--- Start EXTRACT ---
|Lat / Long||53.1166667, -113.9166667|
|Max depth||11 m|
|Mean depth||6.2 m|
|Dr. Basin Area||29.8 km2|
|Drainage Basin||North Saskatchewan River Basin|
|Sport Fish||Yellow Perch, Northen Pike|
|TP x||45 µg/L|
|CHLORO x||16.3 µg/L|
|TDS x||208 mg/L|
Wizard Lake is a long, serpentine lake lying in a heavily forested, deep glacial meltwater channel 50 km southwest of the city of Edmonton. The valley provides excellent shelter from winds, making this lake very popular for water skiing. To reach Wizard Lake from Edmonton, take Highway 2 south to the city of Leduc, turn west onto Highway 39 and drive for 16 km to the town of Calmar, then take Secondary Road 795 south for 17 km to the turnoff for the east end of the lake (FIGURE 1). The northern shore of the lake is in the County of Leduc and the southern shore is in the County of Wetaskiwin.
The Indian name for this lake meant "Lizard Lake" (Alta. Cult. Multicult. n.d.). Until the late 1960s the popular name for the lake was Conjuring Lake (Alta. Cult. Multicult. n.d.). Indian legends said strange noises in the lake came from "conjuring creatures" (Stout 1956). The creek draining the lake is still called Conjuring Creek. Homesteaders began to arrive in 1904 and a sawmill opened near the lake in the same year, only to close in 1905 when the railway was not built across the area as expected (Stout 1956). An underground coal mine operated on the south shore until the 1940s; the two mine entrances still exist (Riddett 1988). Land was set aside on the north shore for a park in the 1920s; it has now been developed by the County of Leduc as Wizard Lake Jubilee Park.
There are 61 cottages on the south shore at the east end of the lake, 56 lots in a subdivision above the valley and 24 acreages in an area at the west end (Riddett 1988). In 1988, none of the acreages had been developed. On the north shore, there are 110 developed cottage lots fronting on the lakeshore just west of Wizard Lake Jubilee Park (Pinkowski 1989).
Public access to the lake is best at Wizard Lake Jubilee Park (FIGURE 2). Facilities include a summer campground with 114 sites, tap water, a sewage disposal station, a public telephone, a beach, a playground and a boat launch. A small grocery store and concession also operate at the park.
Intensive use of the lake, especially on summer weekends, led to conflict between water skiers, high-speed power boat operators, canoeists and anglers. In 1977, the Wizard Lake area became subject to the Regulated Lake Shoreland Development Operation Regulations, which were administered by Alberta Environment. The regulations prohibited most developments at the lake until a lake management plan and an area structure plan were prepared and adopted by the counties of Leduc and Wetaskiwin. A lake management plan was prepared by 1979, which included a summary of regulations and policies (Edm. and Battle R. Reg. Plan. Commis. 1979[a]; 1979[b]; 1980). One of the recommendations in the plan was to divide the lake into two zones. The boat speed in the west half of the lake was to be limited to 12 km/hour to facilitate access by anglers, yet minimize conflict with canoeists and wildlife. The boat speed in the east half was to be limited to 65 km/hour to allow water skiing, yet minimize excessively fast power boat activities that might endanger other users. These recommendations had not been implemented as of 1988, but there are posted areas on the lake where power boats are prohibited or restricted to 12 km/hour (Alta. For. Ld. Wild. 1988).
--- End EXTRACT ---
--- Start MATERIAL PROVIDED ---
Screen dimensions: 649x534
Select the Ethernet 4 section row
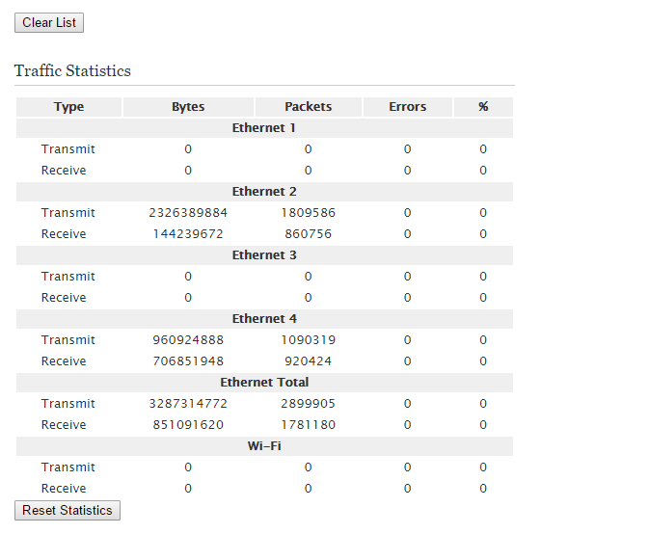[x=264, y=319]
--- End MATERIAL PROVIDED ---
__SET OF TASKS__:
[A] Using the Wizard Lake text, say whether each statement agrees with it: (i) the sawmill near the lake closed in 1905; (ii) the plan limited boat speed in the east half of the lake to 12 km/hour; (iii) the plan's zoning recommendations had been carried out by 1988. For each, answer yes or no and quote the deciding words.
[B] Rewrite the passage of the Wizard Lake text that begins at the words "There are 61" and stops after "at the park.", changing "Wizard Lake Jubilee Park" to "the public park".

__IN RESPONSE__:
[A]
(i) Yes: "only to close in 1905 when the railway was not built across the area as expected"
(ii) No: "The boat speed in the east half was to be limited to 65 km/hour"
(iii) No: "These recommendations had not been implemented as of 1988"

[B]
There are 61 cottages on the south shore at the east end of the lake, 56 lots in a subdivision above the valley and 24 acreages in an area at the west end (Riddett 1988). In 1988, none of the acreages had been developed. On the north shore, there are 110 developed cottage lots fronting on the lakeshore just west of the public park (Pinkowski 1989).
Public access to the lake is best at the public park (FIGURE 2). Facilities include a summer campground with 114 sites, tap water, a sewage disposal station, a public telephone, a beach, a playground and a boat launch. A small grocery store and concession also operate at the park.